▶ [Aim of the exercise] Aside from the pictures, the entries should be given again exactly.

╭──

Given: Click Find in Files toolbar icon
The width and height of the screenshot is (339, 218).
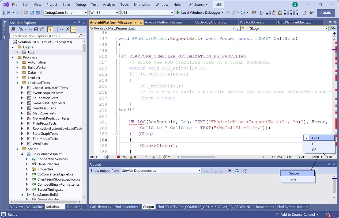Looking at the screenshot, I should point(254,13).
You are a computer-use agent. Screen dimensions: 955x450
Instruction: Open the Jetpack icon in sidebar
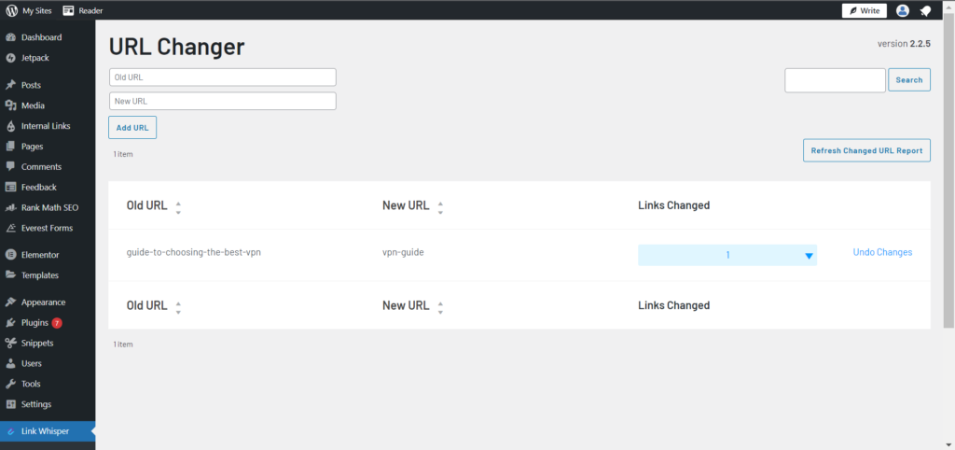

╰──

▶ [Response]
Given: Click Find in Files toolbar icon
The width and height of the screenshot is (339, 218).
Looking at the screenshot, I should point(254,13).
You are a computer-use agent. Screen dimensions: 955x450
Instruction: Open the Jetpack icon in sidebar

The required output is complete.